Thailand's high economic growth at 8-9% per year during the late 1980s and early 1990s was interrupted by the Asian Crisis of 1997-1998.  Since then, economic growth has been moderate, with period of robust growth, such as at around 5% from 2002 to 2007, followed by the fall-out from the global financial crisis of 2008-2009, the flood in 2011, and the impact of political tensions and uncertainty in 2010 and again in 2013-2014. Overall, economic growth in Thailand, while still significant, has lagged that in its developing East Asian neighbors in recent years.  Growth is currently projected to be around 1.5% for 2014.

  • Country: Kingdom of Thailand
  • National flag: tl_flag_0_0.jpg
  • Cities: Bangkok is the capital city of Thailand and the hub for most of the commercial and economical activities of the Kingdom.
  • Population: Estimated at 68 million.
  • Area: 514,000 square kilometers.
  • Land Borders: North and west to Myanmar, east to Laos, and south to Malaysia.
  • Sea Borders: The Gulf of Thailand, historically known as the Gulf of Siam, is a shallow arm of the South China Sea bordered by Cambodia, Thailand, and Vietnam.
  • Climate: Tropical.
  • Tourist Attractions: Ko Tarutao, Ayuthaya, Ko Chang, Grand Palace, Similan Islands, Chiang Mai Night Bazaar, Railay, Phang Nga Bay, Koh Tao, Ko Phi Phi.
  • Language: The official language of Thailand is Siamese, a Thai language closely related to Laos, Shan in Burma, and numerous smaller languages of southern China and northern Vietnam. It is the principal language of education and government and is spoken throughout the country. English and French are spoken in business or by some senior government officials. Many shopkeepers can understand basic English and French.
  • Religion: Roughly 95% of the Thai people are practitioners of Theravada Buddhism, the official religion of Thailand, religious tolerance is both customary in Thailand and protected by the constitution. 
  • Government: Royal Thai Government is the unitary government of the Kingdom of Thailand. Thailand has been a constitutional monarchy under a parliamentary democracy system since 1932. The country has existed in some form since the 13th century, but the country emerged as a modern nation state after the foundation of the Chakri Dynasty and the city of Bangkok in 1782. The Revolution of 1932 brought an end to absolute monarchy and replaced it with a system of constitutional monarchy.
  • Economy: Thailand is a newly industrialized country.

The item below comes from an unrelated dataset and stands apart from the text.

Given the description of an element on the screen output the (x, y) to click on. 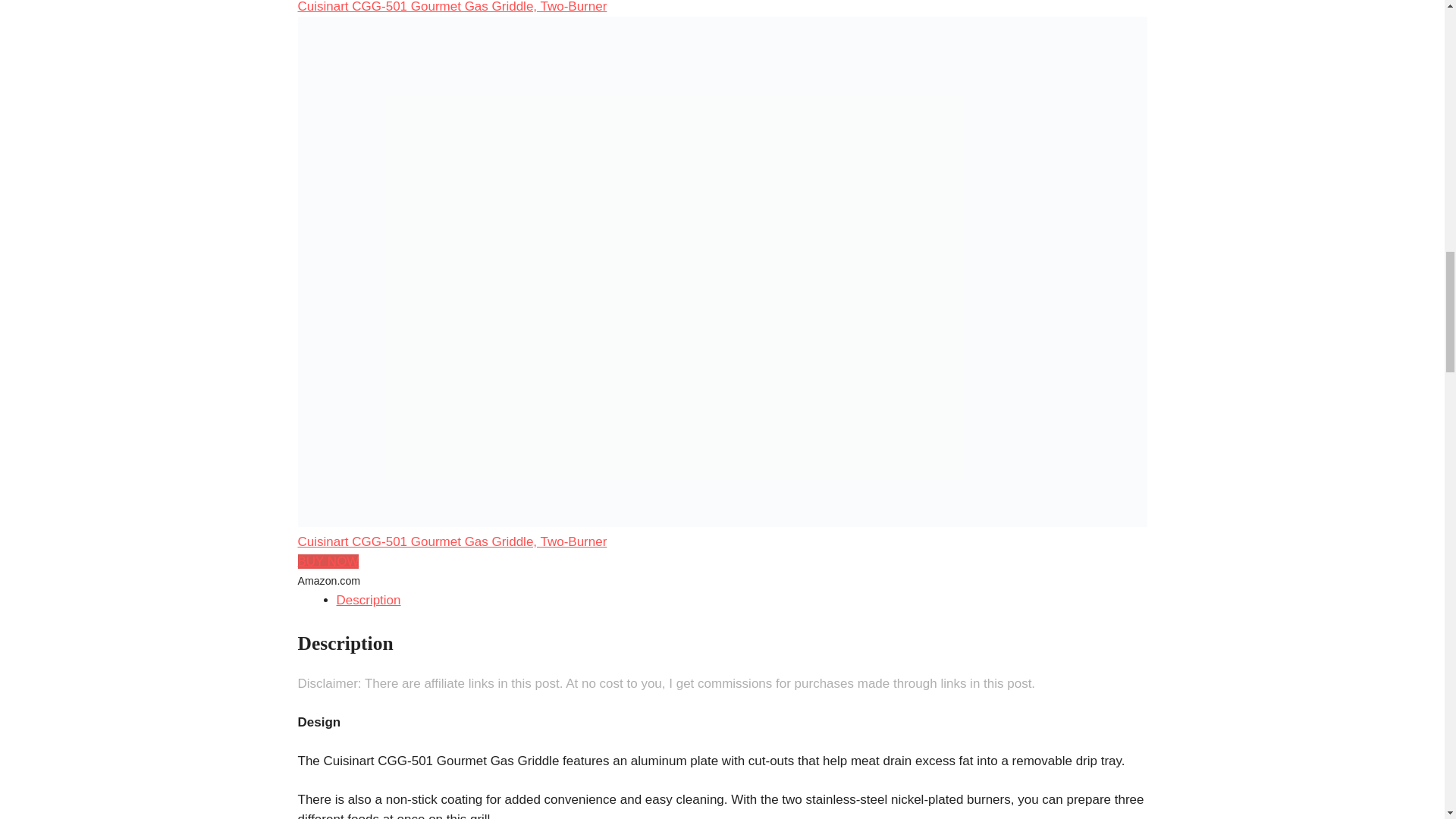
Cuisinart CGG-501 Gourmet Gas Griddle, Two-Burner (452, 6)
BUY NOW (327, 561)
Cuisinart CGG-501 Gourmet Gas Griddle, Two-Burner (452, 541)
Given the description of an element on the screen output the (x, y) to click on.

Its economy is heavily export-dependent, with exports accounting for more than two-thirds of its gross domestic product.
  • Festival and official HolidaysThe biggest festival is Thailand New Year in mid-April, similar to Laos and Cambodia celebrations. Public holidays in Thailand are regulated by the government, and most are observed by both the public and private sectors. There are usually sixteen public holidays in a year, but more may be declared by the Cabinet. The actual number of holidays for the individual is determined by the nature of the organization for which they work i.e. public, private, institutions governed by the Bank of Thailand, or state-owned enterprises.